The background signal is so large, it is hard to evaluate on its own ...
Message:All the trappings of the D&D world obscure most game systems. Trappings means all the things one does in D&D ... monsters, negotiations, minions, maps, magic, heck even dungeons.
I watched a number of videos about the "game system of the day (tm)" ... and .... in most if not all ... you can't tell what game system they were running.
They were just playing the part of D&D that wasn't the dice rolls. Some games, the dice were the same.
In CFNG, it takes multiple skills going "on the board" to combine for various results. One player could set the next person up. Two weeks ago, it seemed we put everything into play and then moved one skill by magic.
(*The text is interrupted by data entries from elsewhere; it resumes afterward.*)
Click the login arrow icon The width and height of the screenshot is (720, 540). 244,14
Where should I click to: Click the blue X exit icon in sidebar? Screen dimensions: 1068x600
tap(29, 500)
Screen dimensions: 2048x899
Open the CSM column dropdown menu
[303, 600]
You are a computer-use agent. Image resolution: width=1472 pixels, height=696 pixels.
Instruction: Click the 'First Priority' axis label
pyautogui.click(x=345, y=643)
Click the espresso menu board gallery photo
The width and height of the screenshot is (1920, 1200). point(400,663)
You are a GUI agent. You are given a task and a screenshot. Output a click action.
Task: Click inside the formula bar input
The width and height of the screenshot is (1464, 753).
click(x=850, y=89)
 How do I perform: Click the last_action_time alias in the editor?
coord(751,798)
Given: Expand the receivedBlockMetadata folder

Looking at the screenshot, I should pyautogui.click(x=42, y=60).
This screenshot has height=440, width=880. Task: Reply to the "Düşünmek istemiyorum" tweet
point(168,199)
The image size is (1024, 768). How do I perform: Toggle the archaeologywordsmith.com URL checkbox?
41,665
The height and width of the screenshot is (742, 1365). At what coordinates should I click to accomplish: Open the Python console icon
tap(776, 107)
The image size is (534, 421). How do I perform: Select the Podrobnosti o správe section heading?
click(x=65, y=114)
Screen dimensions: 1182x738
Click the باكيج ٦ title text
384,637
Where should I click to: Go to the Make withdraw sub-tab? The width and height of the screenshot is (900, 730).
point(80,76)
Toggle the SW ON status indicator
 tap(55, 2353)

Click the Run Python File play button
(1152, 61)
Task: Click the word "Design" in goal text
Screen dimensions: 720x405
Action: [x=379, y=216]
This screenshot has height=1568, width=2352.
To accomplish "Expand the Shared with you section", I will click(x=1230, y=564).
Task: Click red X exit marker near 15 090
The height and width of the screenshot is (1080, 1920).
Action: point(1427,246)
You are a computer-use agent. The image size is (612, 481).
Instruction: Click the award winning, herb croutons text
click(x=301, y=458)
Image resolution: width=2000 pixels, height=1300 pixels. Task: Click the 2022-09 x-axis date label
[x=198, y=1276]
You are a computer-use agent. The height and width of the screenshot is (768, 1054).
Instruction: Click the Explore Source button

This week, we were selective since we had more choices.
There was a lot of analysis work by the players to determine which combo is the best and how to build to that. The younger guys would appreciate that.
One of the old adages is the players would do the thing that was the easiest to do. That's why they swung the sword rather than punch the fist.
I was going to suggest rather than writing a detailed mission, use a simple mission generator. (You sort of did that anyway.) Once the newness of dicing a quick mission went away, the focus could be on the mechanics. Then, each test starts with a blank slate.
As noted, the Referee observer affected the test by using material with an expected result. You could have been playing any system and the whimsy and prep would seem similar.
Another data point would be using the D&D material with the new mechanics and evaluate the results.
Who has time for that? Best to just take time and yell at the weeds.